“Are you very good?” A professor of engineering, she spoke bluntly, unaware of any possible consequences for the words that escaped her lips.
“I suppose,” Kazem said.
“I want you to think of this,” she said. “Imagine one of your friends fires an average mortar over your head. This round travels at, say, sixteen hundred meters — or approximately one mile — per second. You are tasked with shooting this projectile out of the air with your Kalashnikov, which shoots a projectile that travels at approximately seven hundred meters per second. The mortar is a larger target, but traveling over twice as fast. You’d want the best bullet possible, would you not?”
“That is exactly what I would want,” Kazem said.

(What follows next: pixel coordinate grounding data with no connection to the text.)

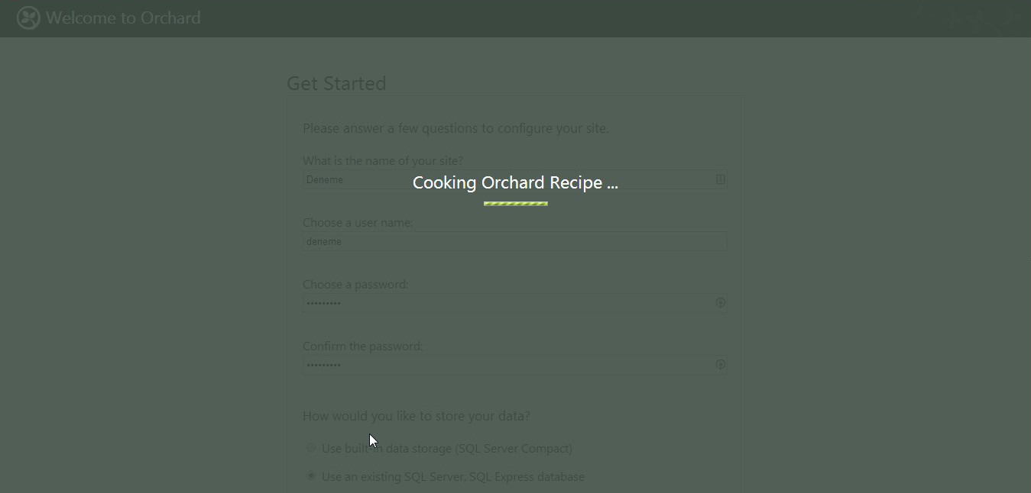Viewport: 1031px width, 493px height.
Task: Click the indicator icon at the site name field's right edge
Action: coord(719,179)
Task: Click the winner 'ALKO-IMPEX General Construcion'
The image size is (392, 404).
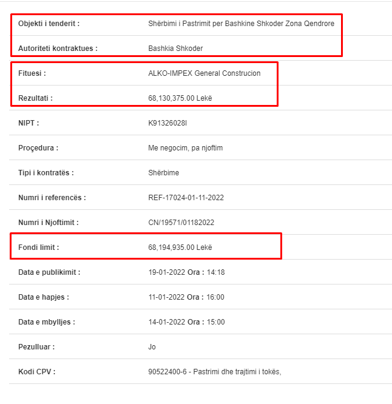Action: coord(204,73)
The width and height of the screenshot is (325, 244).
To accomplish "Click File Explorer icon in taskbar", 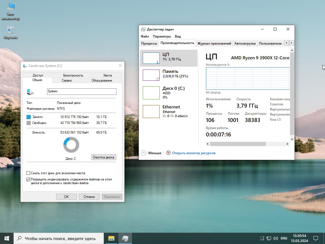I will tap(111, 238).
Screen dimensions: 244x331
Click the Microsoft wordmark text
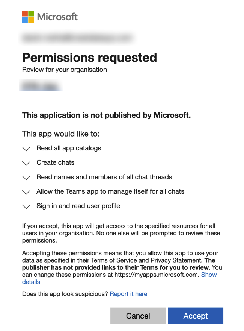click(x=57, y=17)
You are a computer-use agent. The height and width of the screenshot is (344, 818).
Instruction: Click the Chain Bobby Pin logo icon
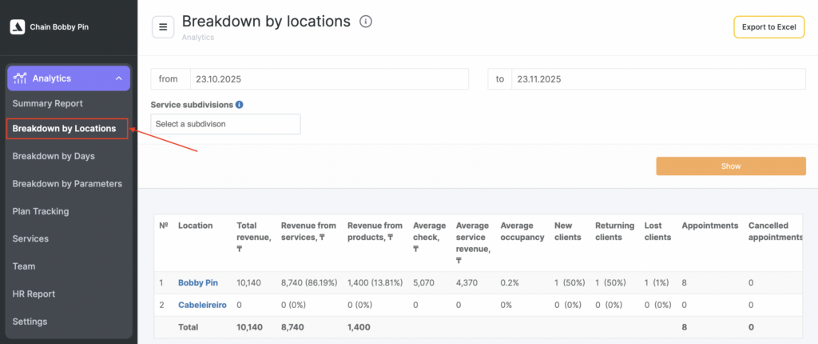[x=18, y=26]
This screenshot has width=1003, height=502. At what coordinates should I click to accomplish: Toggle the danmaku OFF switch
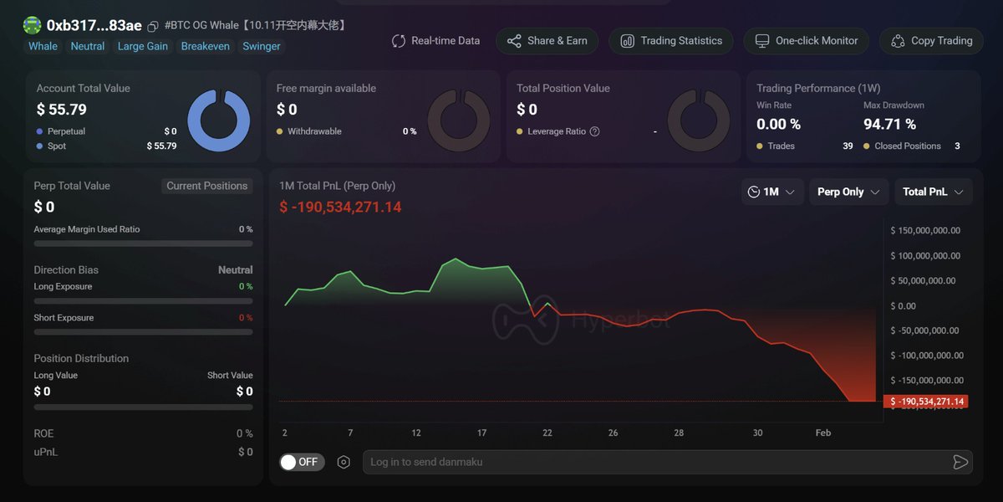pos(302,462)
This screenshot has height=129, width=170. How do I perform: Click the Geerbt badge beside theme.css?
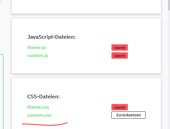click(x=119, y=107)
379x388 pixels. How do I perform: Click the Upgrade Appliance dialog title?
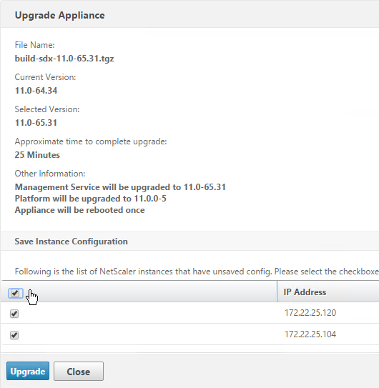tap(59, 15)
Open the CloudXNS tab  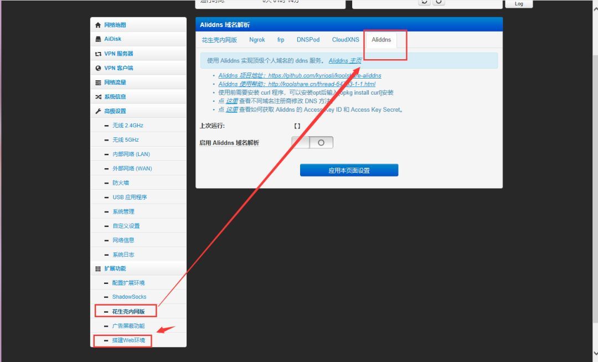346,40
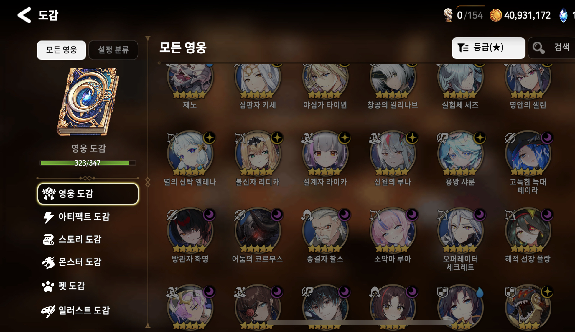
Task: Click the 323/347 collection progress bar
Action: pyautogui.click(x=88, y=163)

“Then please,” the woman said, “be careful with the missiles. The analogy I posed is not far off from what you propose we do.”
42
Special Agent in Charge Gary Montgomery sent two agents from Presidential Protection in separate cars to park down the street from Senator Michelle Chadwick’s apartment as soon as he’d gotten off the phone with President Ryan. Once the trigger was pulled to get things moving, he called his bosses. It took less than ten minutes to be conferenced in with Director Howe and his right hand, Deputy Director Kenna Mendez, and a Service lawyer. There always had to be a lawyer.
There was the usual worry about protecting the good name of the Secret Service. The way the lawyer saw it, this operation could go three ways: nothing happened, in which case all was rosy; Secret Service personnel saved Senator Chadwick from an assassination, and all was rosy; or something got bungled, Chadwick died, and the Service looked inept — or, even worse, responsible. Director Howe and DD Mendez had almost fifty years of experience between them. Both had cut their teeth as post-standers, criminal investigators, protective agents, supervisors, and eventually SAICs of large field offices. They knew the vagaries that an agent in the field had to deal with. The fact that this was a covert detail — Chadwick had not asked for protection, and should not even know she was being protected — added an extra level of difficulty. Without knowledge of her schedule they would lose the ability to conduct advance surveys of locations before arrival. Everything would be a seat-of-the-pants move. Doing this right — and the Secret Service prided itself in providing flawless protection — was next to impossible.
The lawyer pointed out that while there was nothing illegal about Secret Service agents following the senator unannounced as long as they did not spy on her, they were under no statutory obligation to do so. The operation would probably violate policy on several points, and possibly some federal rules in regard to overtime pay, but he would have to research it. Montgomery groaned at that. Given enough time to look, government lawyers could find a way to make anything against the rules.
In the end, Montgomery reminded the director that there was a fourth scenario. The Service could refuse the request, Chadwick would be murdered, and the trust and confidence of POTUS would be lost.
Director Howe said that the phone call was only a way to get everyone on the same page, and there’d never been any question that they would do what the President asked, so long as it was not illegal, immoral, or unethical. Hiding in the shadows to safeguard a hateful woman from potential assassination was uncomfortable, but it was none of those things.
The call ended with the lawyer urging Howe to reconsider — a perfectly safe option, since his words would be forgotten if all went well or he would be vindicated if things went sour. Montgomery found his own position more precarious. No one said it out loud, but if this operation went bad, he’d be the one to take the blame. Even President Ryan couldn’t protect him if he was fighting for his own job.
Where virtually everyone else in law enforcement was trained to seek cover during a gun battle, men and women of the United States Secret Service trained to make themselves the larger target, to stand up and fight while others in the team hustled their protectee away from danger. Shitty position or not, Gary Montgomery knew nothing else. The President had asked him personally to stand up and fight, and that was all there was to it.
Several members of the administration, including the chief of staff, were afforded Secret Service protection. These details were relatively small, just a handful of agents, and stealing even one could jeopardize coverage. Montgomery raided his own team first, as well as drawing from VPOTUS, the secretary of the treasury, the Washington Field Office, and USSS Headquarters. In the end he had a small group of five female and seven male agents. Most of them looked young enough to be Montgomery’s children but came with glowing recommendations from their superiors.